THE PROBLEM: Transcribe the lines below exactly, beginning with the line that holds "Select all keywords with header checkbox" and ending with the final line, both included. Pictures are to be left out.

RECORDS FOR THIS TASK:
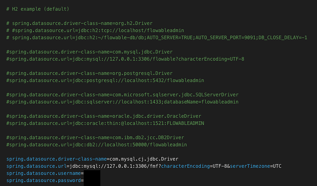Click the spring.datasource.username property key
Screen dimensions: 317x186
[x=44, y=173]
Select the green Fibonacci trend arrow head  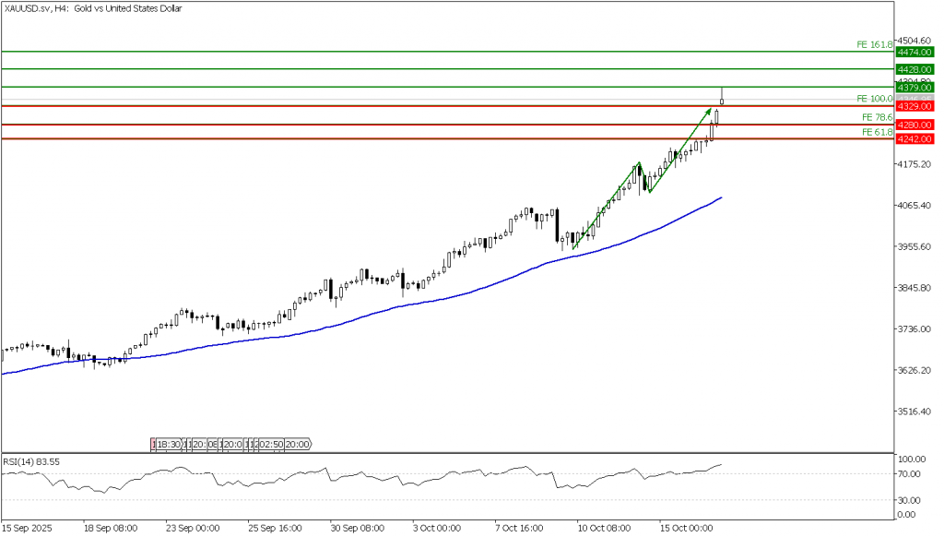[x=710, y=111]
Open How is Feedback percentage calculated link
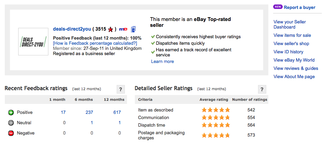The width and height of the screenshot is (327, 149). (x=95, y=43)
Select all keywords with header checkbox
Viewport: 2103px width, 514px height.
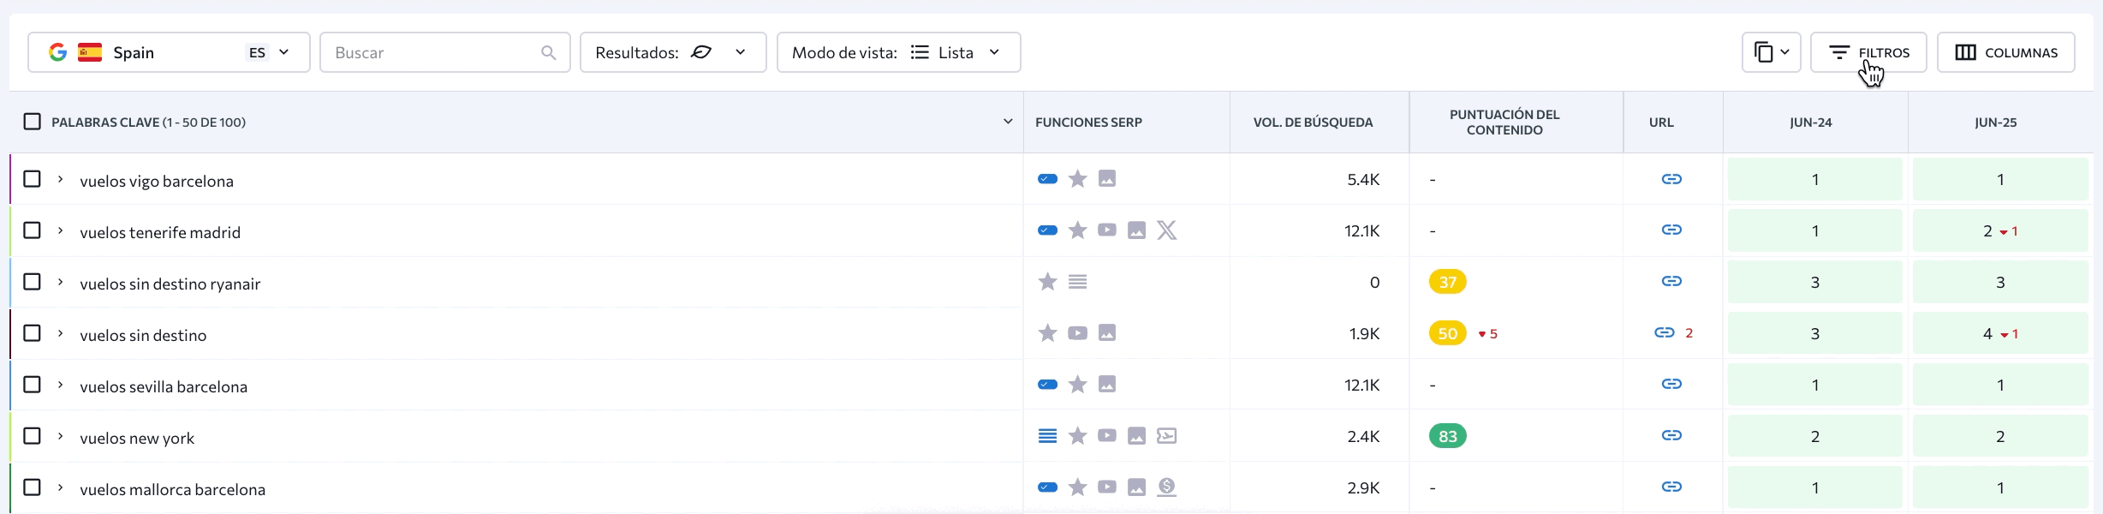pyautogui.click(x=33, y=122)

ANSWER TO THE PROBLEM:
Select all keywords with header checkbox
Viewport: 2103px width, 514px height.
pyautogui.click(x=33, y=122)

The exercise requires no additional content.